In the first part of my series regarding the presence of obsolete operating systems on your modern network, I explained how it’s not uncommon to see Windows XP in current production environments.

In this second part I’ll discuss ways in which you can bring these computers online, securely.

Introduction.

If the computer in question is in a production environment, controlling industrial machinery, then it shouldn’t be routinely connected to the internet without careful configuration of firewalls. In addition, you should image the contents of the hard disk and keep these machine-restorable backups in a secure location in case the computer is damaged in the future.  At Fingertip Solutions we use either Acronis True Image or Clonezilla for this task.

If the computer has to be imaged without being rebooted then True Image is the tool of choice, but costs £34.99 per endpoint at the time of writing (True Image 2017 is the last version supporting installation directly onto Windows XP). Clonezilla is completely free, but you must reboot the computer to access it.  Some find Clonezilla’s text mode unix interface a little intimidating too, but it’s logical and easy enough to understand.

Firewall Configuration.

In terms of firewalling, as a minimum I’d recommend a hardware NAT router and firewall separating the production equipment from the rest of the production network (let alone the internet) such that they exist as follows:

Windows XP “relics subnet” –> Firewall / Router 1 –> Production subnet –> Firewall / Router 2 –> Internet

Firewall / Router 1 should be configured to permit TCP traffic on port 80 (HTTP) to any destination, TCP traffic on port 443 (HTTPS) and TCP/UDP port 53 (DNS) to any destination.  If the computer talks to domain controllers, printers or any other custom application then these should be permitted also, but ONLY to hosts on the production subnet.

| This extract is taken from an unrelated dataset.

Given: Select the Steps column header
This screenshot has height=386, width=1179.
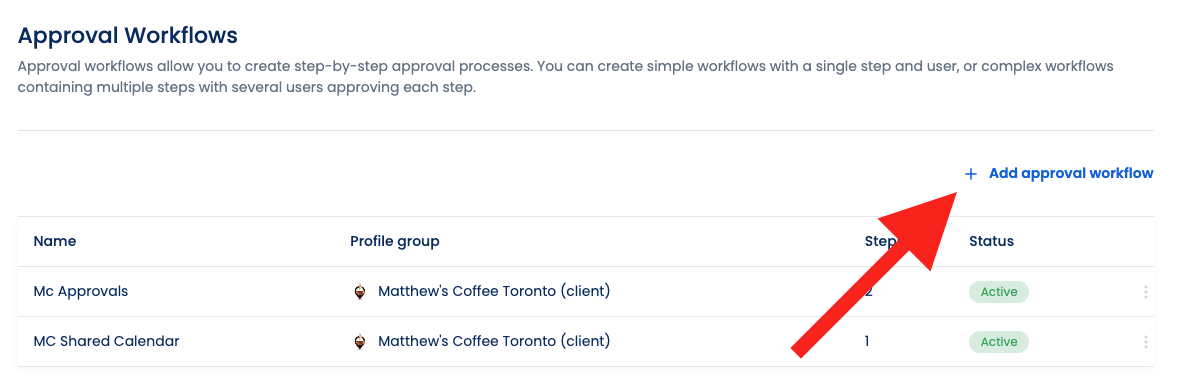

Venture Online (Tentatively!)

The chances are that the computer you’re using isn’t even at the most recent patch level (this means pre-April 2014, remember!) so the browsing experience using built-in browsers will be patchy at best. Internet Explorer 6 (loathed even back in 2001-2004 when it ruled the roost) is the default browser in Windows XP.  No modern website renders correctly in it, which can make venturing online a trying experience.

Chrome can be downloaded (just) using IE6 to navigate to https://www.google.com/chrome but will only install if XP has been patched as far as Service Pack 2.  There’s an added problem though:

Early-patch Windows XP only supports RC4128 and AES128 encryption.  “So what?” I hear you say … Well the modern internet uses AES256 as the base-level encryption for SSL and TLS encrypted websites and that includes just about EVERY website that’s going to be useful to you.  Throw into the mix that the root certificates will also have expired and you’re going to be missing out on a lot of the web.

For example:

www.google.com

www.symantec.com

www.malwarebytes.com

www.avg.com

windowsupdate.microsoft.com

I guess you’re beginning to see the pattern… that last one always gives me a particular hoot.  Denied the updates you need because you missed the boat on updates! Harsh!

Your friend and hero here is an unlikely candidate – Mozilla Firefox (https://www.mozilla.org/en-US/firefox/new/).  Firefox is actually a very fine browser indeed, overtaken and overshadowed by the young upstart Google Chrome it’s still beloved by privacy advocates and people who have to wrangle Windows XP in the modern era – but WHY?

Simple – it has its own embedded cipher suite, and doesn’t rely on the underlying operating system.

This puts you in a position to update and harden the underlying operating system, which will be the basis for my next blog post.